**YOUR ASSIGNMENT:** Continue the passage on Christopher Newport's third voyage to Virginia, starting after its final sentence.

**TEXT EXCERPT:**
——————————

Newport made a third trip to America in June 1609, as captain of the Sea Venture and "Vice Admiral" of the Third Supply mission. Normally, ships destined for North America from Europe sailed south as far as the Canary Islands as at that latitude the mean direction of the wind is to the West, pushing them across the Atlantic (ships returning to Europe turned eastward at the Carolinas, as at that latitude the mean wind direction is to the East), then followed the chain of west Indian islands to Florida and from there followed the Atlantic coast of the continent. However, with the West Indies firmly in the grip of the Spanish Empire, the English fleet turned Northwards in the open Atlantic, intending to bypass the Spanish threat and head directly for Virginia. Days away from Jamestown, on 24 July, the nine ships encountered a massive three-day-long storm, and became separated. The flagship of the mission, the Sea Venture, being newly built for the voyage, was leaking heavily, having lost her caulking. Admiral Sir George Somers, who had taken the helm, deliberately drove her upon a reef in Bermuda to prevent her foundering. Eventually, in May 1610, the survivors (150 colonists and crew members, and one dog) constructed two smaller ships, the Deliverance and the Patience, from the wreck and the abundant native Bermuda cedar. Arriving at Jamestown 10 months later than planned, where the death of over 80% of the colonists had occurred during the Starving Time, Newport and the others had precious few supplies to share. Both groups felt they had no alternative but to return to England. On 7 June, they boarded the ships, and started to sail downstream and abandon Jamestown. However, as they approached Mulberry Island, they were met by a 'fourth" supply mission sailing upstream headed by a new governor, Thomas West, who ordered the remaining settlers to return. He was also a part of Jamestown governing, and made Jamestown progress.

——————————

Collected data:

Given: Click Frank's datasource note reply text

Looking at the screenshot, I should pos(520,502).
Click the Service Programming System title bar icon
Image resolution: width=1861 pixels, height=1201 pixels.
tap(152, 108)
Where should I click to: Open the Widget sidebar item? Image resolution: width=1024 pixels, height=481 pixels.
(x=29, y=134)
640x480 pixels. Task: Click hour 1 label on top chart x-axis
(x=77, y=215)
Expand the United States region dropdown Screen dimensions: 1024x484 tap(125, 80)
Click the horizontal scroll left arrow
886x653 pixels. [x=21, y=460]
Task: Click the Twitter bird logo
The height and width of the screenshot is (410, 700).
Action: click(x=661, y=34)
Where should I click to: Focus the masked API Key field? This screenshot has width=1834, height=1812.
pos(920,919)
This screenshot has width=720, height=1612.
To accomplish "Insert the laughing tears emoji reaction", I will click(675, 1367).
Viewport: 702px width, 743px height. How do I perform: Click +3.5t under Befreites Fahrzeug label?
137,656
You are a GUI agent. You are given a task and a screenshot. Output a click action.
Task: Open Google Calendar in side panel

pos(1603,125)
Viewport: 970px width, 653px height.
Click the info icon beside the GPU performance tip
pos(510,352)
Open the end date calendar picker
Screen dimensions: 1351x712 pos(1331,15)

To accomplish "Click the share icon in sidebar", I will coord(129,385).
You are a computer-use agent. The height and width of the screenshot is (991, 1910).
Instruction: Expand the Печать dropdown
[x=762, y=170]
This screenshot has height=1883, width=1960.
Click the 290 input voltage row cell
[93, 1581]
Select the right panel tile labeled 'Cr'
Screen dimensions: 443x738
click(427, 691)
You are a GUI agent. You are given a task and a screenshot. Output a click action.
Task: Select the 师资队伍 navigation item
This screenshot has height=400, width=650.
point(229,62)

——————————

**WRITTEN ANSWER:**
On his last voyage to Jamestown in 1610, Newport brought John Rolfe. Rolfe would engineer a new kind of tobacco that would become the key to the colony's eventual prosperity.

== Later voyages, death ==
On 12 May 1611 Newport arrived once again back at Jamestown, accompanied by Sir Thomas Dale, departing 20 August, for what would be his last time. In 1612, he joined the Royal Navy, accepting a commission first offered to him in 1606, and entered the English East India Company. In 1613, aboard the Expedition, Newport commanded the twelfth voyage of the company to the Far East. In 1615 he sailed to India. In November 1616 he wrote his will, and set out on his third voyage to the East Indies (this time accompanied by his son, also called Christopher, who joined the crew). By May 1617, he was in South Africa, but he died in Java (now part of Indonesia) sometime after 15 August 1617 of unknown causes.

== Legacy ==
- Newport, Kentucky, US was named in his honour.
- Newport News Point (where the mouth of the James River joins the harbour of Hampton Roads) and the city of Newport News, Virginia US, are believed to have been named after him, although this is disputed.
- Christopher Newport University, in Newport News, Virginia is named in honour of him.
  - In 2007, a statue commemorating Captain Newport was unveiled at his namesake University. The statue has been the subject of some controversy, as it depicts Newport with both hands, while it is historically documented that Newport lost his entire right arm in 1590. The creator of the statue says, in an interview, that we should "not remember our heroes as mutilated."
- The World War II Liberty Ship was named in his honour.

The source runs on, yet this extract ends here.